Work to be completed
Which lines below contain "dimensions"? Pull them out.

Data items
◇ ◇ ◇ ◇
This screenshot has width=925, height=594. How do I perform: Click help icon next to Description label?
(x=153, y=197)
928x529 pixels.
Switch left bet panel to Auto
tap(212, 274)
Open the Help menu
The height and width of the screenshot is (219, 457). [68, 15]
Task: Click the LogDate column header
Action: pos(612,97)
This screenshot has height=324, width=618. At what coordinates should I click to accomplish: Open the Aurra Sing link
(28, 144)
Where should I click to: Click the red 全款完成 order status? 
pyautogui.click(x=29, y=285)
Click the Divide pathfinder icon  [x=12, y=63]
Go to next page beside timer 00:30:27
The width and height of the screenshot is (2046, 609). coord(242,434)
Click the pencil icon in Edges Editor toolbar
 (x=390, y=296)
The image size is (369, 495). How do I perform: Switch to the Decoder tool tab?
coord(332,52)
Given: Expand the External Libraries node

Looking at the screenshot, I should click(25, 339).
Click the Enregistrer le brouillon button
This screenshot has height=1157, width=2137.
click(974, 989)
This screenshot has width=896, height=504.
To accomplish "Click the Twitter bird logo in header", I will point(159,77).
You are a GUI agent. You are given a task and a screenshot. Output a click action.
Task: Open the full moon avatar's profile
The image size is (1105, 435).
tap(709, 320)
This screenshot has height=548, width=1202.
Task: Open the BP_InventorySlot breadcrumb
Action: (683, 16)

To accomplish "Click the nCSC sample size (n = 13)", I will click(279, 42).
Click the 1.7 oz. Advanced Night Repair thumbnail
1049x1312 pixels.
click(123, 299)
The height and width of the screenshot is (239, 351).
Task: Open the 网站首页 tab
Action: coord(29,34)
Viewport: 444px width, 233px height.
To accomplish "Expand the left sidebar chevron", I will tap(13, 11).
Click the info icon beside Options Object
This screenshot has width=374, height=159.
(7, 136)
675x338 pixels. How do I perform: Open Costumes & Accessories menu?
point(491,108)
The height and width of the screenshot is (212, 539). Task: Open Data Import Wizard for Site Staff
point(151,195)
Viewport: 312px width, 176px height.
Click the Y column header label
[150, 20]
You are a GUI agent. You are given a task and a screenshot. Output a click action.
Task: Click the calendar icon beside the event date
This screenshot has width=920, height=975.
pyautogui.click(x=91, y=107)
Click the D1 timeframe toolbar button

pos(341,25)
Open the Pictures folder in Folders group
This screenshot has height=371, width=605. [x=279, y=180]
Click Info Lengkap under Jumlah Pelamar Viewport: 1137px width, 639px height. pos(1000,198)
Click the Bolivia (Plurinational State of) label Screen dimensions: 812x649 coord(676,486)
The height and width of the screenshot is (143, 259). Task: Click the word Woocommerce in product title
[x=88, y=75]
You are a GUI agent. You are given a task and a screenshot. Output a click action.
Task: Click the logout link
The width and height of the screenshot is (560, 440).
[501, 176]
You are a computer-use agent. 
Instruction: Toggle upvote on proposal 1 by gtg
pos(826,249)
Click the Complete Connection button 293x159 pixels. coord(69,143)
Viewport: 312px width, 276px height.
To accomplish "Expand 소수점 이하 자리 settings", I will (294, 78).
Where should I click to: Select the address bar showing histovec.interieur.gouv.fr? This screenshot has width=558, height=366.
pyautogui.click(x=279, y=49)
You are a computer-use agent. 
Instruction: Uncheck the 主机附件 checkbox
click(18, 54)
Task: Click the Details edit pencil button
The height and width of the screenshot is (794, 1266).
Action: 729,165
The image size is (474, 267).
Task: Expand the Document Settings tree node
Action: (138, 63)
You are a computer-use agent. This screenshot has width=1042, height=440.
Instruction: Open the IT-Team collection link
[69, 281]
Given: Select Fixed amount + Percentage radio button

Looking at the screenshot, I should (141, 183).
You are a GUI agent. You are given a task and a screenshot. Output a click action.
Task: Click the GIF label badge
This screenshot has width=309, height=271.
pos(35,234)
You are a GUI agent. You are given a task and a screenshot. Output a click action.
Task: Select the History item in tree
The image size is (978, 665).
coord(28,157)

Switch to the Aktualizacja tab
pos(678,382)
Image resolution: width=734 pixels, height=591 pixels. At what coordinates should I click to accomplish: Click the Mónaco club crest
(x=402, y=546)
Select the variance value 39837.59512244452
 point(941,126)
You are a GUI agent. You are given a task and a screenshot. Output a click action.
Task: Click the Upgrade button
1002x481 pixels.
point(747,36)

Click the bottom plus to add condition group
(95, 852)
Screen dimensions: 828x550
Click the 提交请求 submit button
◇ ◇ ◇ ◇
Exercise solution
Click the Bolivia (Plurinational State of) label Screen dimensions: 812x649 coord(676,486)
Screen dimensions: 828x550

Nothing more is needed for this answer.